>> BEGIN SOURCE PASSAGE
Sunday, July 8, 2012

A Retelling of the Cockamouse Tale


I admit it. I’m a How I Met Your Mother fanatic. Don’t worry. This isn’t a romance story (or I’m sorry, this isn’t a romance story). This is verifiable proof that the cockamouse is real.

This weekend I’m in Tulsa. I was supposed to meet with a potential supplier—Topeca coffee—but that fell through, unfortunately. Fortunately, I was staying with my good friend—we’ll call her Sprinkle—and we managed to fill up our time. I had previously done some work for her, and in repayment, she was going to list and ship all of my used books I was trying to offload. My bookcases are so heavily burdened I have run out of places to stack books, of which I could not possibly stop buying/borrowing/burglaring. I only brought two giant tote bags of books.

It bears mentioning that the previous night she found a spider in the apartment. I have full-fledged arachnophobia. She’s not much better. I’m way worse. Sprinkle had to coerce me from all the way across the room to within five feet of her and the spider so I could be on standby with a shoe in case her broom didn’t kill it. And then instead of whacking the hell out of the spider, I simply threw the shoe at it, screamed, and ran back to the other side of the room. She ended up picking up the shoe and stomping it to death. The next morning we saw Spiderman. (It was good. You should totally go see it.)
>> END SOURCE PASSAGE
[EXERCISE REQUIREMENTS]:
1: In the blog post, which potential supplier was the writer supposed to meet with in Tulsa?
2: Reproduce the part of the blog post starting with "Sunday, July 8, 2012" and going on through "bags of books.".
>> BEGIN INFORMATION GIVEN
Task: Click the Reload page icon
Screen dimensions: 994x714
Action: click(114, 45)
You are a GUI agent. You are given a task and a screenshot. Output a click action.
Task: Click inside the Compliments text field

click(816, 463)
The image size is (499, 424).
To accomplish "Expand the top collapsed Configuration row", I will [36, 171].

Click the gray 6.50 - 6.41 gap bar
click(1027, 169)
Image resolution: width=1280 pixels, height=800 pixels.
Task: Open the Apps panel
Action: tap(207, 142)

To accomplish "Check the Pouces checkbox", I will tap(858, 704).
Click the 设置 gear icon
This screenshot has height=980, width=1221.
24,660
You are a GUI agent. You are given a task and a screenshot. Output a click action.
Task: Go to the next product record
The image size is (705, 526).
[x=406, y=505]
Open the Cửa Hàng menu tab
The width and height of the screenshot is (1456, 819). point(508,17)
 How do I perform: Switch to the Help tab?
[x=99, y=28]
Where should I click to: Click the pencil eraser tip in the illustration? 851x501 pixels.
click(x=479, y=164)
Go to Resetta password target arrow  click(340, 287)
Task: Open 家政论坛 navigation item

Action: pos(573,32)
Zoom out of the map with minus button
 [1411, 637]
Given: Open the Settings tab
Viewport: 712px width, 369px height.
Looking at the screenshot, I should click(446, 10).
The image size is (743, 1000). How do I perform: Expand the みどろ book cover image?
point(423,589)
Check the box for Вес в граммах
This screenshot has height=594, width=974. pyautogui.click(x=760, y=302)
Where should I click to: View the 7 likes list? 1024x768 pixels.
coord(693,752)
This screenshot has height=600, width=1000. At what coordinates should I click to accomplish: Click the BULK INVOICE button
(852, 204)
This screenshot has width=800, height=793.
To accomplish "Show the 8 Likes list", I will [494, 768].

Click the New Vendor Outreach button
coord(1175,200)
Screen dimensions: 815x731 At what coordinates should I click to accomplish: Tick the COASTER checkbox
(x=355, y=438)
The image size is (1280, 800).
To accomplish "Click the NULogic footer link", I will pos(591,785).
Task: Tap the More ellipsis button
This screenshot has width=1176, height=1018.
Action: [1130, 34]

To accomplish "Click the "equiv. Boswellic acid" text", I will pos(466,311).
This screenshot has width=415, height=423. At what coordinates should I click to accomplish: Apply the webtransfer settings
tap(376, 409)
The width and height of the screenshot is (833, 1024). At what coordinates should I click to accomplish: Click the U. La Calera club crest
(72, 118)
>> END INFORMATION GIVEN
[TASK-BY-TASK SOLUTIONS]:
1: Topeca coffee

2:
Sunday, July 8, 2012

A Retelling of the Cockamouse Tale


I admit it. I’m a How I Met Your Mother fanatic. Don’t worry. This isn’t a romance story (or I’m sorry, this isn’t a romance story). This is verifiable proof that the cockamouse is real.

This weekend I’m in Tulsa. I was supposed to meet with a potential supplier—Topeca coffee—but that fell through, unfortunately. Fortunately, I was staying with my good friend—we’ll call her Sprinkle—and we managed to fill up our time. I had previously done some work for her, and in repayment, she was going to list and ship all of my used books I was trying to offload. My bookcases are so heavily burdened I have run out of places to stack books, of which I could not possibly stop buying/borrowing/burglaring. I only brought two giant tote bags of books.